The observed decrease in the incidence of squamous cell lung cancer in Brazil is believed to be attributable to the decline in the number of smokers since 1960, as well as to the increased availability of low-tar and filter-tipped cigarettes, as also occurred in developed countries.(8) That is probably due to the inability of filters to eliminate small particles and to the fact that the smoker tends to increase the time inhaling in order to compensate for the smaller amount of smoke passing through the filter. The immediate consequence is greater deposition of the smaller carcinogens in the periphery, the most common site for adenocarcinoma.(8,9) The reported increase in the incidence of adenocarcinoma only among smokers supports that theory. In addition, one multicenter study demonstrated that smokers of filter-tipped cigarettes are at a lower risk of developing squamous cell carcinoma than are smokers of unfiltered cigarettes, although the risk for adenocarcinoma did not differ between the two groups.(13)

It is well known that observational analyses based on clinical data have methodological limitations,(26) such as the lack of information regarding smoking status or other important clinical variables. Nevertheless, we believe that our findings are relevant. They provide a description of the histological profile of lung cancer in one state in southern Brazil, which has had a higher incidence of lung cancer over the last 30 years than has any other state in the country. Whether or not our results can be generalized to other states in Brazil is a subject for further research. One strength of our study is that all of the slides were analyzed by the same pathology group, according to the most recent staging classification system, and that the surgical team remained uniform throughout the study period.

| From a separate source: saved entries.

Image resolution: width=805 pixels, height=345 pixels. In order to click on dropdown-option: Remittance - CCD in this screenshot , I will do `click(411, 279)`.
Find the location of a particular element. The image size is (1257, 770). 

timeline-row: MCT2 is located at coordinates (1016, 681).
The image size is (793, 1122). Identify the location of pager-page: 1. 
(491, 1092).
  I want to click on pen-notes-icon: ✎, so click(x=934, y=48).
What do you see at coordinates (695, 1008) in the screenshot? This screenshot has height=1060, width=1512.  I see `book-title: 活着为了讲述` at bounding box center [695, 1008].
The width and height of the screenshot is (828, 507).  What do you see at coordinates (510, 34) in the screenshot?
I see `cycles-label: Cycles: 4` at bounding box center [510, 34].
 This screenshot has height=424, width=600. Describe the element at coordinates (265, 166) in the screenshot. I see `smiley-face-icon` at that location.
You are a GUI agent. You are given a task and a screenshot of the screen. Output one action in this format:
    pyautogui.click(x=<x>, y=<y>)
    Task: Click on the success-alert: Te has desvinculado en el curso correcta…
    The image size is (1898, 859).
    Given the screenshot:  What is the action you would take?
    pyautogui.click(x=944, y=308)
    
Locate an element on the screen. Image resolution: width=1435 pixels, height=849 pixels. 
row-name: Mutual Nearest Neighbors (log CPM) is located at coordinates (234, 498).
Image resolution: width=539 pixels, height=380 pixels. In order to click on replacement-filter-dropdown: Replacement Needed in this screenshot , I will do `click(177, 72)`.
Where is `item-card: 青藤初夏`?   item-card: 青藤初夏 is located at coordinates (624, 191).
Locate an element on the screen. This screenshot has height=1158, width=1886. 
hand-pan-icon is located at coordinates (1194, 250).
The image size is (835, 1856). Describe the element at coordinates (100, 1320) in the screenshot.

In summary, there were significant changes in the epidemiology of lung cancer in southern Brazil over the past three decades. The incidence of lung cancer among women in the region has increased. Adenocarcinoma has become the most common histological type, especially among women, and the mean age of patients eligible for lung cancer resection has increased for both genders.


The authors want to thank the Hospital São Lucas of the Pontifícia Universidade Católica do Rio Grande do Sul, especially the Pathology Department, and the Universidade Federal do Rio Grande do Sul, for providing access to information and for supporting this project.